_Activity_:
Print the data that follows exactly.

_Dataset_:
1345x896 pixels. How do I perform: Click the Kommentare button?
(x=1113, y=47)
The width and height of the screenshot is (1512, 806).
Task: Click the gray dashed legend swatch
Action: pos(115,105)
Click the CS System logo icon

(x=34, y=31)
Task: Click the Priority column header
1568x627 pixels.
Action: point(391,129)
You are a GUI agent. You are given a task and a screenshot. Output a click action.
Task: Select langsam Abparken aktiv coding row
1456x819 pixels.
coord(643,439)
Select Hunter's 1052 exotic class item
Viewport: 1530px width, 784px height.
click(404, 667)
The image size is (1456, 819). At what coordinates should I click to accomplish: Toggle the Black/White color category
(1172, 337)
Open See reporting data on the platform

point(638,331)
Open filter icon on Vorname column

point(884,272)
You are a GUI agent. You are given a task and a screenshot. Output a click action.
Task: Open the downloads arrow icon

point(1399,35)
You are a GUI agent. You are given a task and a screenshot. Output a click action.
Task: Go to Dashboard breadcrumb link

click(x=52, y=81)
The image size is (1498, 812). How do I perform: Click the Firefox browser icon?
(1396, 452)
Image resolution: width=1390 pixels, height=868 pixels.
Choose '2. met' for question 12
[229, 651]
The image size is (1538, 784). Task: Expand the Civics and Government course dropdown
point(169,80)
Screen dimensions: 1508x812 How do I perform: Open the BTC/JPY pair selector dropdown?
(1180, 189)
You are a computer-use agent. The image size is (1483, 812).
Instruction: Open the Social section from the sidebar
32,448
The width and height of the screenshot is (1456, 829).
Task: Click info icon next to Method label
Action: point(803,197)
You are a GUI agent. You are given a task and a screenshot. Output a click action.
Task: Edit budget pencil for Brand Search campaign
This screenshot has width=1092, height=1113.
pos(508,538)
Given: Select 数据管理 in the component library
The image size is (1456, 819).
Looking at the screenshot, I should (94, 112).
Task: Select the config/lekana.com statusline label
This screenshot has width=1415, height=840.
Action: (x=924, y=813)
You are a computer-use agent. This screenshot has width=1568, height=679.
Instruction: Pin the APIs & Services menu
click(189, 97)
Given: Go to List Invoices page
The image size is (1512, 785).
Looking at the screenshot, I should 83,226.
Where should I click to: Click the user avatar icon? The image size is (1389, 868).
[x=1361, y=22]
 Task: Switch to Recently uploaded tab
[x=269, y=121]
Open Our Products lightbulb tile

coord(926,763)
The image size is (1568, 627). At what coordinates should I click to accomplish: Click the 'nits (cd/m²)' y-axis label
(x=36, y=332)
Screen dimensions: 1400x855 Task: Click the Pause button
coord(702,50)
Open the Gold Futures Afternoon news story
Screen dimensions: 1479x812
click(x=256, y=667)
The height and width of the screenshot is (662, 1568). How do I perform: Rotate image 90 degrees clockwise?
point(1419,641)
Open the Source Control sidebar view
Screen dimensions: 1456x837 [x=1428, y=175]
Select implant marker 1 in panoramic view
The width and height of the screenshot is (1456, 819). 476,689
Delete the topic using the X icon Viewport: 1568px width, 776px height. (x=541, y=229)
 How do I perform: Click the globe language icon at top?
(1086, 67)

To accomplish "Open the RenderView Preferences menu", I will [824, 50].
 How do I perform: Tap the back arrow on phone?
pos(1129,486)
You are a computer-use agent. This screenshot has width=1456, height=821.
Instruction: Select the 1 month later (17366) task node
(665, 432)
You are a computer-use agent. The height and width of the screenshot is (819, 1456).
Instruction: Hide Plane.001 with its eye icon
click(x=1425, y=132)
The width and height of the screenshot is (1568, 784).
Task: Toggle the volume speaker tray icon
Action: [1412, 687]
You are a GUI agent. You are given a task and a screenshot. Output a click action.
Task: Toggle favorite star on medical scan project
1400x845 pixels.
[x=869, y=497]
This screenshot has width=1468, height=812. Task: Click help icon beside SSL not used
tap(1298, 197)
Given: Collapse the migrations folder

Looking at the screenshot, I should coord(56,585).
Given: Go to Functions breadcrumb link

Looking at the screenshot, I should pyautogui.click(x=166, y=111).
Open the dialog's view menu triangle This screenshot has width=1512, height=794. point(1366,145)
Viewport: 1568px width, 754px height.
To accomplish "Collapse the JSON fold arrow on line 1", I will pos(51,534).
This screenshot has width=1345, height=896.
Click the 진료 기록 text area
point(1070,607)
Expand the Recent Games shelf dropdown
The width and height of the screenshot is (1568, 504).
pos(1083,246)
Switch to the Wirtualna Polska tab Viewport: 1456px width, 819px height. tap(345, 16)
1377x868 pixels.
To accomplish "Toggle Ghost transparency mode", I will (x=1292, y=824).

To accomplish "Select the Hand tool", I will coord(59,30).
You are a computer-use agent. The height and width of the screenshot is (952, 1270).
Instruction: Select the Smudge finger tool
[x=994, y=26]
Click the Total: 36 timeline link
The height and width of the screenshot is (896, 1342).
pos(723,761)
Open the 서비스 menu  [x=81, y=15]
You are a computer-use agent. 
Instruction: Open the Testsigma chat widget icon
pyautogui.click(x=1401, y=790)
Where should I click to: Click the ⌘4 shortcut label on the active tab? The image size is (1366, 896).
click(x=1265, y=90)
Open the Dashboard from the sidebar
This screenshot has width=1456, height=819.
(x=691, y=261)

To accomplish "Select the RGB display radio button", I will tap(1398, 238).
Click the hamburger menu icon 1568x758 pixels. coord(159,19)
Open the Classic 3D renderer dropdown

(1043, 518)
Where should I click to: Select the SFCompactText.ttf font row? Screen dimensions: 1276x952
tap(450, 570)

_Task output_:
1345x896 pixels. How do I perform: Click the Kommentare button?
(x=1113, y=47)
The width and height of the screenshot is (1512, 806).
Task: Click the gray dashed legend swatch
Action: pos(115,105)
Click the CS System logo icon

(x=34, y=31)
Task: Click the Priority column header
1568x627 pixels.
Action: point(391,129)
You are a GUI agent. You are given a task and a screenshot. Output a click action.
Task: Select langsam Abparken aktiv coding row
1456x819 pixels.
coord(643,439)
Select Hunter's 1052 exotic class item
Viewport: 1530px width, 784px height.
click(404, 667)
The image size is (1456, 819). At what coordinates should I click to accomplish: Toggle the Black/White color category
(1172, 337)
Open See reporting data on the platform

point(638,331)
Open filter icon on Vorname column

point(884,272)
You are a GUI agent. You are given a task and a screenshot. Output a click action.
Task: Open the downloads arrow icon

point(1399,35)
You are a GUI agent. You are given a task and a screenshot. Output a click action.
Task: Go to Dashboard breadcrumb link

click(x=52, y=81)
The image size is (1498, 812). How do I perform: Click the Firefox browser icon?
(1396, 452)
Image resolution: width=1390 pixels, height=868 pixels.
Choose '2. met' for question 12
[229, 651]
The image size is (1538, 784). Task: Expand the Civics and Government course dropdown
point(169,80)
Screen dimensions: 1508x812 How do I perform: Open the BTC/JPY pair selector dropdown?
(1180, 189)
You are a computer-use agent. The image size is (1483, 812).
Instruction: Open the Social section from the sidebar
32,448
The width and height of the screenshot is (1456, 829).
Task: Click info icon next to Method label
Action: point(803,197)
You are a GUI agent. You are given a task and a screenshot. Output a click action.
Task: Edit budget pencil for Brand Search campaign
This screenshot has width=1092, height=1113.
pos(508,538)
Given: Select 数据管理 in the component library
The image size is (1456, 819).
Looking at the screenshot, I should (94, 112).
Task: Select the config/lekana.com statusline label
This screenshot has width=1415, height=840.
Action: (x=924, y=813)
You are a computer-use agent. This screenshot has width=1568, height=679.
Instruction: Pin the APIs & Services menu
click(189, 97)
Given: Go to List Invoices page
The image size is (1512, 785).
Looking at the screenshot, I should 83,226.
Where should I click to: Click the user avatar icon? The image size is (1389, 868).
[x=1361, y=22]
 Task: Switch to Recently uploaded tab
[x=269, y=121]
Open Our Products lightbulb tile

coord(926,763)
The image size is (1568, 627). At what coordinates should I click to accomplish: Click the 'nits (cd/m²)' y-axis label
(x=36, y=332)
Screen dimensions: 1400x855 Task: Click the Pause button
coord(702,50)
Open the Gold Futures Afternoon news story
Screen dimensions: 1479x812
click(x=256, y=667)
The height and width of the screenshot is (662, 1568). How do I perform: Rotate image 90 degrees clockwise?
point(1419,641)
Open the Source Control sidebar view
Screen dimensions: 1456x837 [x=1428, y=175]
Select implant marker 1 in panoramic view
The width and height of the screenshot is (1456, 819). 476,689
Delete the topic using the X icon Viewport: 1568px width, 776px height. (x=541, y=229)
 How do I perform: Click the globe language icon at top?
(1086, 67)

To accomplish "Open the RenderView Preferences menu", I will [824, 50].
 How do I perform: Tap the back arrow on phone?
pos(1129,486)
You are a computer-use agent. This screenshot has width=1456, height=821.
Instruction: Select the 1 month later (17366) task node
(665, 432)
You are a computer-use agent. The height and width of the screenshot is (819, 1456).
Instruction: Hide Plane.001 with its eye icon
click(x=1425, y=132)
The width and height of the screenshot is (1568, 784).
Task: Toggle the volume speaker tray icon
Action: [1412, 687]
You are a GUI agent. You are given a task and a screenshot. Output a click action.
Task: Toggle favorite star on medical scan project
1400x845 pixels.
[x=869, y=497]
This screenshot has width=1468, height=812. Task: Click help icon beside SSL not used
tap(1298, 197)
Given: Collapse the migrations folder

Looking at the screenshot, I should coord(56,585).
Given: Go to Functions breadcrumb link

Looking at the screenshot, I should pyautogui.click(x=166, y=111).
Open the dialog's view menu triangle This screenshot has width=1512, height=794. point(1366,145)
Viewport: 1568px width, 754px height.
To accomplish "Collapse the JSON fold arrow on line 1", I will pos(51,534).
This screenshot has width=1345, height=896.
Click the 진료 기록 text area
point(1070,607)
Expand the Recent Games shelf dropdown
The width and height of the screenshot is (1568, 504).
pos(1083,246)
Switch to the Wirtualna Polska tab Viewport: 1456px width, 819px height. tap(345, 16)
1377x868 pixels.
To accomplish "Toggle Ghost transparency mode", I will (x=1292, y=824).

To accomplish "Select the Hand tool", I will coord(59,30).
You are a computer-use agent. The height and width of the screenshot is (952, 1270).
Instruction: Select the Smudge finger tool
[x=994, y=26]
Click the Total: 36 timeline link
The height and width of the screenshot is (896, 1342).
pos(723,761)
Open the 서비스 menu  [x=81, y=15]
You are a computer-use agent. 
Instruction: Open the Testsigma chat widget icon
pyautogui.click(x=1401, y=790)
Where should I click to: Click the ⌘4 shortcut label on the active tab? The image size is (1366, 896).
click(x=1265, y=90)
Open the Dashboard from the sidebar
This screenshot has width=1456, height=819.
(x=691, y=261)

To accomplish "Select the RGB display radio button", I will tap(1398, 238).
Click the hamburger menu icon 1568x758 pixels. coord(159,19)
Open the Classic 3D renderer dropdown

(1043, 518)
Where should I click to: Select the SFCompactText.ttf font row? Screen dimensions: 1276x952
tap(450, 570)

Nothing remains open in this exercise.